**WORK REQUEST 1**
From the human rights news item, list everything Soheil Alipanah says the protesters came to the streets to protest.
**WORK REQUEST 2**
Say whether each statement agrees with the human rights news item, answering yes or no and quoting the words of the item that decide it.
(a) Soheil Alipanah was studying accounting before he went to jail.
(b) Prison management supplies health goods to the prisoners.
(c) Abolfazl Karimi is 20 years old.

*** Opening of EXCERPT PROVIDED ***

News : Human rights
- Published: Friday, 20 March 2020
In parallel with the rapid spread of the coronavirus in Iran and the climbing mortality figures, the lives of prisoners, particularly political ones, are at serious risk.
Notably, in November, the Iranian regime has killed at least 1,500 protesters in public and arrested more than 12,000 others according to dissident reports. Detainees were immediately exposed to torture and ill-treatment by the Revolutionary Guards (IRGC) and the Ministry of Intelligence and Security (MOIS) agents for forced confession. Many tortured arrestees also lost their lives due to the excessive use of violence by interrogators.
However, the remaining jailed protesters are going through dire conditions and suffering from the lack of essential items including health and disinfectant goods. Prison guards announced that prisoners’ families should provide health items and prison management won’t give them any health goods. Remarkably, reports say that several prisoners including political prisoners have been infected with COVID-19 in different prisons across the country and some of them have died.
In this context, two protesters, who are held in the Greater Tehran Central Penitentiary, recently explained the prison’s conditions in two separate letters. Soheil Alipanah, 20, and Abolfazl Karimi, 18, were arrested during the November protests. Here’s what they wrote.
Soheil Alipanah Hailed All Freedom-Loving People, Writing…
“This is Soheil Alipanah, a 20-year-old youth. Before going to jail, I was a third-semester accounting student. I lived in Tehran’s slum, Andisheh town, and now I carry the voice of myself and my partners from behind bars of the Greater Tehran Prison.
“We came to the streets in protest to the dire economic conditions, high-prices, and weak function of the [Hassan] Rouhani administration and of course the entire religious tyranny.
“[Security forces] viciously opened fire on protesters and killed many of us, and they have buried us alive in this mass grave.
“We tolerated various types of torture since our arrest, however, seeing the injustice instances is more painful than physical torture such as getting hit with electric shockers or batons.

*** Close of EXCERPT PROVIDED ***
*** Opening of DATASET ENTRIES ***

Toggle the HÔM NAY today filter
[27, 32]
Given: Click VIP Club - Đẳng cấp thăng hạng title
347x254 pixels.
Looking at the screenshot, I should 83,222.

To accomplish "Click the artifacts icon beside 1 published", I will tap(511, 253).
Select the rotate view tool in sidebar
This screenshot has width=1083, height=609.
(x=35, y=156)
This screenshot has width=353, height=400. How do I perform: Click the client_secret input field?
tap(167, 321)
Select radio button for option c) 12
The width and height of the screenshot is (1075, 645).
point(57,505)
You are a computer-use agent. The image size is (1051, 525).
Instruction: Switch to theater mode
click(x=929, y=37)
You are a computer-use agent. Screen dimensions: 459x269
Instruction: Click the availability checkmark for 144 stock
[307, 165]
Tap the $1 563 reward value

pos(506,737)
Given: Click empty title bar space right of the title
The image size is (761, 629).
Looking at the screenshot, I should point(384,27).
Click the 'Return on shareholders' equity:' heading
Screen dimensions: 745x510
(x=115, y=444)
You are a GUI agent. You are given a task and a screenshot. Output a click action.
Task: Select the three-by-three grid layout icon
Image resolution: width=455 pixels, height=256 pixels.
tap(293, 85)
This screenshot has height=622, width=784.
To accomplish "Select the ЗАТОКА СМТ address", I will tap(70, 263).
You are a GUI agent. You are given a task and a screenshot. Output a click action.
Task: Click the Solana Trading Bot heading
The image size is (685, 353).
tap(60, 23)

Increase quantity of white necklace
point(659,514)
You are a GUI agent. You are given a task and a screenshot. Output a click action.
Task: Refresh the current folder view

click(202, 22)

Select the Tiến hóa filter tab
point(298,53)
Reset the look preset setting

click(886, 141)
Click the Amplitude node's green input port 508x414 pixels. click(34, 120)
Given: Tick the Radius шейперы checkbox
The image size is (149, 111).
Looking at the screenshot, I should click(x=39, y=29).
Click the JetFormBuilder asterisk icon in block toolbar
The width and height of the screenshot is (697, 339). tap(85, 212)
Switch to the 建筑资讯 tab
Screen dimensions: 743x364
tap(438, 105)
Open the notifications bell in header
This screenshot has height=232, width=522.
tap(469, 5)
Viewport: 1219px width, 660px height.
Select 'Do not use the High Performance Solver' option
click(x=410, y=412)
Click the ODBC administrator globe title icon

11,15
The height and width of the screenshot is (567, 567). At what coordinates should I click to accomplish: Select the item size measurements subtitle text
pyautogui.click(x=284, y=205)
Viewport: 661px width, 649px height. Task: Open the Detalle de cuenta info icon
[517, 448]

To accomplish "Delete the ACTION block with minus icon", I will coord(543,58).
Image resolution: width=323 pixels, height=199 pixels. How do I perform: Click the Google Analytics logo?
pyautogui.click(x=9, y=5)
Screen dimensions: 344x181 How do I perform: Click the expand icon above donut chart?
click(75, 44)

*** Close of DATASET ENTRIES ***

**RESPONSE BOX 1**
- the dire economic conditions
- high-prices
- the weak function of the [Hassan] Rouhani administration
- the entire religious tyranny

**RESPONSE BOX 2**
(a) Yes: "Before going to jail, I was a third-semester accounting student."
(b) No: "prison management won’t give them any health goods."
(c) No: "Abolfazl Karimi, 18"